9. L’auteure a quitté le Burundi le 17 février 2017 et quelques jours plus tard, elle a appris que le 20 février 2017, des policiers s’étaient rendus à son domicile, à Bujumbura, pour retrouver son mari. Elle a présenté aux autorités suédoises un « avis de recherche » daté du même jour et émis par le sous-commissariat municipal de la police judiciaire du poste de Musaga à l’encontre de son mari, pour « participation à un mouvement insurrectionnel » − une accusation grave. Elle n’a plus eu de nouvelles de son mari depuis cette date.

10.L’auteure mentionne qu’elle est, elle aussi, activement recherchée par la police et les Imbonerakure en raison de l’engagement politique de son mari et parce que les autorités pensent qu’elle sait où celui-ci se trouve. À cet égard, elle a présenté un « avis de recherche » à son nom à elle, émis par le sous-commissariat de police judiciaire du poste de Musaga et daté du 28 février 2017.

11.En dépit de ce qui précède, les autorités suédoises ont considéré que « la preuve écrite soumise par l’auteure dans son dossier [était] simple [et avait] dès lors une faible valeur probante » et les informations qu’elle a communiquées n’ont « pas été jugée[s] suffisante[s] pour démontrer de manière plausible qu’elle avait besoin de protection ». Quelles pièces aurait donc dû produire l’auteure ? Une copie de l’« avis de recherche » certifiée par un agent public burundais (un notaire, peut-être), alors qu’elle se trouvait déjà en Suède à l’époque ?

12.L’Office national suédois des migrations a même considéré que les quelques explications fournies par l’auteure n’étaient pas satisfaisantes, sachant que son mari avait eu un poste à plein temps au sein du parti pendant plusieurs années et qu’ils avaient vécu ensemble dans la peur d’être tués du fait de ces activités. Cela permet-il toutefois d’exclure le fait que l’auteure et son mari risquent actuellement, au moins depuis 2015 (voir par. 5 ci‑dessus), d’être tués ou gravement blessés une fois renvoyés au Burundi ?

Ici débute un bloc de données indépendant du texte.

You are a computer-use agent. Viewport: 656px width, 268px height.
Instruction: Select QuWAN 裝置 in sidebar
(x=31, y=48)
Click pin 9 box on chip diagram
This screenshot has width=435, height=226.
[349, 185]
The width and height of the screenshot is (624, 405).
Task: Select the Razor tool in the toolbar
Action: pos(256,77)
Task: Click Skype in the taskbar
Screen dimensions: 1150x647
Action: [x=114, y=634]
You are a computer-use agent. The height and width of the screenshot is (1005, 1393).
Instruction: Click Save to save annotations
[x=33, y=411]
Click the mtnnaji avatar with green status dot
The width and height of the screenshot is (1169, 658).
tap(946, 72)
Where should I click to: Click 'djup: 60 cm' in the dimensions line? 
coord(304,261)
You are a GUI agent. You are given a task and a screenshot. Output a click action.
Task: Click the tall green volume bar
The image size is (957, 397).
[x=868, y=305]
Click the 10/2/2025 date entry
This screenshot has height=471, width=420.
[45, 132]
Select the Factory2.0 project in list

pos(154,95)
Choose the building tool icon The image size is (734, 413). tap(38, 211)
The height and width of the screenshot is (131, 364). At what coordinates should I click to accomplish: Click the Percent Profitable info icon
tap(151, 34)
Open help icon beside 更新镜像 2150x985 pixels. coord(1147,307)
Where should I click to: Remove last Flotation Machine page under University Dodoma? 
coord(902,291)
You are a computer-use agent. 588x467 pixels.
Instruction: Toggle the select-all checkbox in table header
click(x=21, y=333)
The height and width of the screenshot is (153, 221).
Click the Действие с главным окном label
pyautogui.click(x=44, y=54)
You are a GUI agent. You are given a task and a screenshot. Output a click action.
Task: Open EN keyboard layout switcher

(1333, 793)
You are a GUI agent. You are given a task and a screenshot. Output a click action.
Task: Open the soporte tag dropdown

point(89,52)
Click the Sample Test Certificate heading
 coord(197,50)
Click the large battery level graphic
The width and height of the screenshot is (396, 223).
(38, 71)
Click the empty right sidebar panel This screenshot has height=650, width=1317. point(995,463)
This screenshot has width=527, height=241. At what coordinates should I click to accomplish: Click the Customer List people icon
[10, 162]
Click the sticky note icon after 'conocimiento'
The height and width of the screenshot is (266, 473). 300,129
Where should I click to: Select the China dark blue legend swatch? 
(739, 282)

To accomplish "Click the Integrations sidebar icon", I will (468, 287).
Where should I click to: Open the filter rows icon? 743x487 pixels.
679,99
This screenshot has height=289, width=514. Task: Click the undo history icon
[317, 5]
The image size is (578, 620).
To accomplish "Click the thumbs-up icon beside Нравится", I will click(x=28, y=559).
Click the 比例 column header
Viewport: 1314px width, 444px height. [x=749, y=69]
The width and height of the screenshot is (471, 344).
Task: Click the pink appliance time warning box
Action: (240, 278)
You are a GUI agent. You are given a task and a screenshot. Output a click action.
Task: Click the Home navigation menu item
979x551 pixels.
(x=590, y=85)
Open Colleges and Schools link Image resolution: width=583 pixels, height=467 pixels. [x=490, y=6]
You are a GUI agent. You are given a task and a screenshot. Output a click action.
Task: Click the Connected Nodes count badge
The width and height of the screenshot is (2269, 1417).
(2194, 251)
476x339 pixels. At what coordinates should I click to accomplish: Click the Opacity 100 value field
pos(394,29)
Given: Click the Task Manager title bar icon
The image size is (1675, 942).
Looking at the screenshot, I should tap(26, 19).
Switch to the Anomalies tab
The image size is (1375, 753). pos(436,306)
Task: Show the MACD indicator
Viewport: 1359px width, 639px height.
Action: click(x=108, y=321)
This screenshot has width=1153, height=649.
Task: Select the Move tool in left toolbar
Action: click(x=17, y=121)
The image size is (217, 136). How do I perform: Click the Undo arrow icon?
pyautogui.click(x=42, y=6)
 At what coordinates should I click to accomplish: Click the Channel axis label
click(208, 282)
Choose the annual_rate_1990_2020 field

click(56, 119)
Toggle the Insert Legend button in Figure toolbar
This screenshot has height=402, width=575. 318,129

13. Compte tenu de tous ces facteurs − à savoir la situation politique au Burundi, avec un Président qui s’accroche au pouvoir en dépit des dispositions de la Constitution et des autorités qui persécutent les opposants politiques et les membres de leur famille, la situation reconnue de conflit armé interne et le fait que l’auteure est une femme appartenant à l’ethnie tutsie, qu’elle fait l’objet d’un « avis de recherche » émis par la police judiciaire et que son mari est activement recherché pour participation à un mouvement insurrectionnel, ce qui peut leur faire courir, à eux deux, un risque d’emprisonnement et même de mort −, les autorités suédoises pouvaient-elles vraiment conclure que l’auteure ne courait pas personnellement un risque si elle était renvoyée dans son pays d’origine ? Je ne saurais, en toute honnêteté, tirer des conclusions aussi directes.

14.On peut certes se poser la question de savoir si l’appréciation faite et les conclusions rendues par les autorités nationales étaient de toute évidence arbitraires ou manifestement entachées d’erreurs ou qu’elles ont constitué un déni de justice, mais il n’en reste pas moins que l’auteure court personnellement un risque élevé et réel de subir un préjudice irréparable si elle est renvoyée au Burundi dans les circonstances actuelles. En conséquence, j’aurais conclu que la communication fait apparaître, à tout le moins, une violation de l’article 7 du Pacte.